他の女子もでいっしょになって私を責める。

「ねっ、由梨! そうだよね」

「う、うん……」

困った表情で頷く由梨。

「というわけだからさ、罪滅ぼしってことで!」

そう言って璃子達は笑いながら、私の机から離れていった。

その後も教室移動、昼食、私はずっと一人だった。

女子は徹底的に私を無視した。男子は私がいじめられていることを察して避けていった。

授業中は先生の見ていないとき、私の教科書や筆箱を床に落とし、

それを拾おうとするとみんなをクスクスと笑いだした。
ただ好きな人がかぶっただけなのに、このまでされるとは。改めて女子の恐ろしさを知った。

やっと最後のチャイムが鳴り私は急いで逃げるように家に帰った。

「ただいまー」

誰も返事をしない。そりゃ当たり前か……。

私のお母さんはハリウッドスターも使う有名化粧品会社の女社長。
お父さんは有名なオリンピック選手を数々導いてきたスポーツトレーナーで今海外にいる。

そういうことで両親はどっちも忙しく私はいつも一人。

いじめのことは誰にも相談できない。

夜十時、お母さんが帰ってきた。

「ただいま~ 夏美、最近学校はどう?楽しくやってる?」

「あ、うん……」

お母さんにいじめのことを話すべきなのか。
やっぱりつらい。
忙しいようだし、おまけにプライドが高いから余計ーー。

お母さんは何事も完璧にしたがる。
剣道も最初は軽い気持ちで始めたけど、お母さんが厳しいおかげで一級までの道のりは大変だった。

もう毎日バリバリしごかれた。

まあ女社長だし会社を継ぐとしたら私だしそりゃしごかれるけど。

「うん、めっちゃいい感じ!」

「あらそう、よかったわ。成績落としたら塾、週三回に増やすわよ。」

「はぁーい」

塾が週三回になるだけは絶対にいや。そりゃ~帰宅部だけど、いじめのせいでよくわからない体力を使ってしまう。

「そのかわり、成績上がったらご褒美ちょうだいね」

「はいはい。前からずーっと欲しがっていたスマホあげるわ」

「ありがとう、がんばる!!」

ということで、今日からいじめなんか忘れて勉強に励みます! のはずが、勉強する場所がない。

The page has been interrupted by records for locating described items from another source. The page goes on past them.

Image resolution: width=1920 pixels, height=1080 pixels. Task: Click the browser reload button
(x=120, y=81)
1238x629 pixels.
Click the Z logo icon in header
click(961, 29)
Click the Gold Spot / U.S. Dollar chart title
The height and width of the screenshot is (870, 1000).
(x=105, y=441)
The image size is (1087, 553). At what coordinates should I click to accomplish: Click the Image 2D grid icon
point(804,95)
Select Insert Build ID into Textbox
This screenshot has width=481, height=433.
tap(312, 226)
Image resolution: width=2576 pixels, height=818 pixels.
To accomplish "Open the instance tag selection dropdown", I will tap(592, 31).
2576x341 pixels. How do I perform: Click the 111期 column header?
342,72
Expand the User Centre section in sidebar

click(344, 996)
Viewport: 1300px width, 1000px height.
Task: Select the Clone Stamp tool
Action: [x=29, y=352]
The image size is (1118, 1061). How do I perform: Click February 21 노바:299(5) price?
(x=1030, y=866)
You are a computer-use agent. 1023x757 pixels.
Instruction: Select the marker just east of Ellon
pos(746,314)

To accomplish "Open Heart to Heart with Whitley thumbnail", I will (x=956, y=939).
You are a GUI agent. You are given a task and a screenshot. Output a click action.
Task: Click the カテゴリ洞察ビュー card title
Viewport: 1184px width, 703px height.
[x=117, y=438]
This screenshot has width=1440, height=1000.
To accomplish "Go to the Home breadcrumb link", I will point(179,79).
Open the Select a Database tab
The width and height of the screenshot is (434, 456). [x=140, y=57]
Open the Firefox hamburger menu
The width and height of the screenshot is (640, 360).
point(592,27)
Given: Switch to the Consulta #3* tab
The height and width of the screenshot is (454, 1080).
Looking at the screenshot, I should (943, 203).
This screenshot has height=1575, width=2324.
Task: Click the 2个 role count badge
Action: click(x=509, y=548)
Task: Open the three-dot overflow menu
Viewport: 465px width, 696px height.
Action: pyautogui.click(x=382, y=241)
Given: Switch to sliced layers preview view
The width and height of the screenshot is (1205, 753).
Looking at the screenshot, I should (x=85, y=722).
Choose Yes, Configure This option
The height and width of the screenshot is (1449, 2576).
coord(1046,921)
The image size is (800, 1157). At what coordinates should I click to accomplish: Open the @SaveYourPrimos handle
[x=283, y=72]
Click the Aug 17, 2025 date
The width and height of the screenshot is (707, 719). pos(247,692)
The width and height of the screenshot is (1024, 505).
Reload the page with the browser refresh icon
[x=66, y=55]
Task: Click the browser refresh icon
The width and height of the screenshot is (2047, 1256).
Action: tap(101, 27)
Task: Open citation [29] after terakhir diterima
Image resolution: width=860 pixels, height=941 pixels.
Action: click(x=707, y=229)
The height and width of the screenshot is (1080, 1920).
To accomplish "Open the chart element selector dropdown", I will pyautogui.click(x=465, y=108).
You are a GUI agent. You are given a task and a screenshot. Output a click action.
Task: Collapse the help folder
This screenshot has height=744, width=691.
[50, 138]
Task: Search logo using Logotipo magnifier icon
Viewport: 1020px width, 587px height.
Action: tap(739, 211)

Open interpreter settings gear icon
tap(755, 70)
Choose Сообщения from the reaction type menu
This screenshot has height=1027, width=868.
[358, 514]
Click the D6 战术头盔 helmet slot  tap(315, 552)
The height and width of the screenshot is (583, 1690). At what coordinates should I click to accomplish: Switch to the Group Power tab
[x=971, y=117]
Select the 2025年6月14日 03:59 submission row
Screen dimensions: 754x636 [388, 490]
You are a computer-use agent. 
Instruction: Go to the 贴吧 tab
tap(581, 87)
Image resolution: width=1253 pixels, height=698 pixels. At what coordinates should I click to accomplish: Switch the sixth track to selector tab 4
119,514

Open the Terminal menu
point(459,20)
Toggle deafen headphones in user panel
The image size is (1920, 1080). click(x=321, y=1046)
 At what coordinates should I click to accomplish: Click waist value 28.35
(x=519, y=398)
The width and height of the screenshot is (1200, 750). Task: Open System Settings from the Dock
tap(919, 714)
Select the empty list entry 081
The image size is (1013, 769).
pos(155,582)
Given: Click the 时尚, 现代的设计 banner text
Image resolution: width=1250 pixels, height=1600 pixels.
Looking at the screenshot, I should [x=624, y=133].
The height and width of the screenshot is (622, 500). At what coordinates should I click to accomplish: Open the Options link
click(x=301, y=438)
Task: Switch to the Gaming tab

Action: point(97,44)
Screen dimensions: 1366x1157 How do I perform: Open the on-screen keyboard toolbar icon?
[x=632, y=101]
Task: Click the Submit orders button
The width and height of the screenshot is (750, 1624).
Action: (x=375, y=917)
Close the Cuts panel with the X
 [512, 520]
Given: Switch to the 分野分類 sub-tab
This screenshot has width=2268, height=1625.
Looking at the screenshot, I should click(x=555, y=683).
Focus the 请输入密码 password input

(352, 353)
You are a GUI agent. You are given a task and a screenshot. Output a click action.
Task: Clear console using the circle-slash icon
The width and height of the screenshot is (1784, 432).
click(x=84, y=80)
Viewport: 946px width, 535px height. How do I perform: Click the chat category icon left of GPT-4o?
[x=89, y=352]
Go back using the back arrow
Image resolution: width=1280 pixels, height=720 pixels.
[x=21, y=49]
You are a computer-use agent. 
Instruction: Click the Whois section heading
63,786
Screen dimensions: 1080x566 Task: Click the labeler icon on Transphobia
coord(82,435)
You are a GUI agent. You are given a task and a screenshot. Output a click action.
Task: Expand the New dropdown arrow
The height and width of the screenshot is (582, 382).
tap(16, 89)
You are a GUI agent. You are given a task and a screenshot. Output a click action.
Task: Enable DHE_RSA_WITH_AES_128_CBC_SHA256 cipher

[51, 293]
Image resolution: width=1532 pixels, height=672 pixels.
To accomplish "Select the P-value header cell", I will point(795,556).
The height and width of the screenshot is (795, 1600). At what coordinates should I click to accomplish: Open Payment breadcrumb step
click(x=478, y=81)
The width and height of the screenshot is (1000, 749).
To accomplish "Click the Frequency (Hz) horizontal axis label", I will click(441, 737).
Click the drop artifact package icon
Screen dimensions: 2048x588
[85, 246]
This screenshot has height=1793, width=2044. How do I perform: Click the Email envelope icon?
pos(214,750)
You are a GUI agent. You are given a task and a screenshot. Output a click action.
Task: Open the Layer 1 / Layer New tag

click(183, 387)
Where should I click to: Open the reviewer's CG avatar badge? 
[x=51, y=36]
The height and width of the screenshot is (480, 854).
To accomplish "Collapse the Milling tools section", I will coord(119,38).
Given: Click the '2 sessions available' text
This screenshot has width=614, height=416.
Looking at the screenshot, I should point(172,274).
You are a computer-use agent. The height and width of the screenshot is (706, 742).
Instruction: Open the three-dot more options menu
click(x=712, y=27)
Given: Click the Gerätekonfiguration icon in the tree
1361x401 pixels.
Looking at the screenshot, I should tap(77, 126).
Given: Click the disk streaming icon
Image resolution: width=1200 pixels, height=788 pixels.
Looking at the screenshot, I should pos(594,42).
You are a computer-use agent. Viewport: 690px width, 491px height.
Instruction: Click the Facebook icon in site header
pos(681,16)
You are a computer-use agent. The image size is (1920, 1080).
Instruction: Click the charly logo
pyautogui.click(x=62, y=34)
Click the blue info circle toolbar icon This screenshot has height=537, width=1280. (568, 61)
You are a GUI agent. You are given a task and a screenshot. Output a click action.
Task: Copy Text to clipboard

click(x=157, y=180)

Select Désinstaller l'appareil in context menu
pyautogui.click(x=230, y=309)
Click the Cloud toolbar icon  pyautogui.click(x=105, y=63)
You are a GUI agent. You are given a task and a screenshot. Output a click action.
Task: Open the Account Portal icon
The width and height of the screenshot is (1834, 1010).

教室はうるさくて集中できない。家は、まぁできるけどゲーム機などが邪魔する。

「そうだ、図書室だ!」

放課後、チャイムが鳴った後すぐに図書室まで行った。月見ヶ丘の図書室は、人気がないのか、来る人が少ない。

そこで私は勉強し始めた。

「えーっと、2X−8=4X+6っと」

勉強中、独り言が多い癖があって、勉強会ではいつもうるさいと言われる。そのせいで、誘われなくなれ、自分から行きたい! 

と言っても断られる。そんなちょっとした悲しい過去もあった。

キーンコーンカーンコーン

下校のチャイムが鳴った。私はすぐに図書室を飛び出し、暇なもんだったから裏庭に行ってみた。

そこには、一本の大きな木があった。

学校にはこんなうわさがある。

 裏庭にある大きな木の下で、好きな人に告白をすると両想いになると……。

クラスの子も先輩たちもしたことがあるようだけど、誰も両想いになった人はいない。

「明日から、休み時間はここですごそうかな……」

そんな独り言を呟き、その大きな木に近づいて行った。

そういえば、私と拓斗が付き合った理由って、ただ親同士の仲がよくて気が合っていたからだ。

中学生になってからも、忙しくて一緒にいる時間がないし。もしかしたら私はただ、拓斗との恋に恋をしていたのかもしれない。

「もう、別れよう。そしたら、由梨たちの気も済むかもしれない」

 そう決意し、大きな木から離れ、学校を出た。